There is a widespread misconception that fibre-based packaging is driving deforestation and contributing to wider environmental problems. However, responsibly managed forests protect trees by giving them a value so that the land is not deforested to make way for other uses.
Working forests actually play a critical role in ensuring the long-term health of our planet. Managed responsibly, forests producing fibre-based products can be part of the solution to the global climate crisis. A circular approach, whereby harvesting does not exceed annual growth and conservation areas are respected, maintains the health of forests and ensures a continued supply of wood and other forest products and services without deforestation or degradation.
Considering the right way forward
As a leading global packaging and paper producer, with 80% of our business being fibre-based, we support a landscape approach to ensure that our forests are protected, continue to function and provide benefits in the long-term. This involves a network of significant conservation areas, plus ‘wood harvesting’ areas, linked together in a mosaic landscape – we advocate this approach for our industry and others.
We set aside 24% of our own forests for conservation in order to maintain biodiversity. By investing in our paper-producing infrastructure, we also improve energy efficiency and reduce overall carbon emissions. This allows us to release 93% of the water we withdraw from the environment for manufacturing back into the aquatic environment after treatment.
This is the fifth year that Mondi is working with WWF in a global partnership, and our relationship with WWF South Africa goes back over two decades. As part of this we focus on our stewardship of forests, climate and energy, freshwater and other ecosystems. We are also a WWF Climate Savers member, committed to the transition to a low-carbon economy and reducing greenhouse gas emissions across our entire value chain.
We take our environmental responsibilities very seriously and promote environmental stewardship in our sector. As such, developing sustainable packaging solutions whether from paper or plastic is, and has been for a long time, at the very heart of our business.

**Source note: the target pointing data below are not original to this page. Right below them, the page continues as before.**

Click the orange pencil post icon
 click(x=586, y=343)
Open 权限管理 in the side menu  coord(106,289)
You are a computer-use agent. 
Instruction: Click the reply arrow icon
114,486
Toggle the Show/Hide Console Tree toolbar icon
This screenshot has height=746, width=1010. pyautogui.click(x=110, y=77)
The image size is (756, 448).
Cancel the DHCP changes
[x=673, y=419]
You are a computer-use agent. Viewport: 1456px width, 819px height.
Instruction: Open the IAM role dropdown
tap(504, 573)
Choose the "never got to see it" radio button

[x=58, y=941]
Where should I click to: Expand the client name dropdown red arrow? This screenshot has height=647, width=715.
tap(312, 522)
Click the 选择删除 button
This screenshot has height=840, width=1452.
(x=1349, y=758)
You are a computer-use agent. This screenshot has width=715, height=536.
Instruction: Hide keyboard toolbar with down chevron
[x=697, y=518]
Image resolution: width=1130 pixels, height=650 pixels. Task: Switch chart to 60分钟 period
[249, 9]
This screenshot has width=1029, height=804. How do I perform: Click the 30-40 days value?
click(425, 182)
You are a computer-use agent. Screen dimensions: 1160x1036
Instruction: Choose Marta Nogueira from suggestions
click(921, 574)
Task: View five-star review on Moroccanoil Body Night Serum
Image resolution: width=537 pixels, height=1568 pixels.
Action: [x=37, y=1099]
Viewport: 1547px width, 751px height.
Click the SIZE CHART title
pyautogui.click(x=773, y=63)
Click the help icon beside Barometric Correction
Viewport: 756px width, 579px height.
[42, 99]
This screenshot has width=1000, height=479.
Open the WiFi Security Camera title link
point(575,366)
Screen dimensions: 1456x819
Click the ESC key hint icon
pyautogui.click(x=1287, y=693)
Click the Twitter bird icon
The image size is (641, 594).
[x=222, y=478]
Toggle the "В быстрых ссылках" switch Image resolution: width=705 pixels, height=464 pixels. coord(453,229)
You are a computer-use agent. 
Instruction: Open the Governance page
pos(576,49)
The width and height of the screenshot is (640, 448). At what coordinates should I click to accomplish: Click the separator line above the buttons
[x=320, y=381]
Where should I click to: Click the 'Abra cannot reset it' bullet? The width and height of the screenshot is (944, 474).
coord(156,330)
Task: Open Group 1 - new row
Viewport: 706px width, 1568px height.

One of our most recent fibre-based products is a paper food tray, which can replace the plastic trays for food such as sliced cheese or meat commonly found in the deli sections of many retailers. Our paper trays reduce plastic use by up to 70% and carbon footprint by about two-thirds when compared with the previous packaging, and importantly there is no compromise for the retailers on shelf life. REWE Group, one of Austria’s biggest retailers, currently uses these trays for its organic cheese.
Encouraging the change
In 2018, we set up our EcoSolutions team to support our customers in finding the most sustainable solutions for their packaging needs, reducing the volume of raw materials used, innovating with recycled materials and recommending products specially designed for recycling. We are supporting our customers to make changes such as switching from plastic-based packaging to a fibre-based solution or transitioning from rigid plastic to flexible plastic and thereby save up to 70% of the material needed.
At a time when the world is scrambling to reduce global waste, both paper and plastic packaging are necessary: one can’t wholly replace the other as they each have distinct advantages and uses. Mondi’s focus is on being sustainable by design, moving away from only thinking about materials to a broad approach of sustainable systems and circular economies.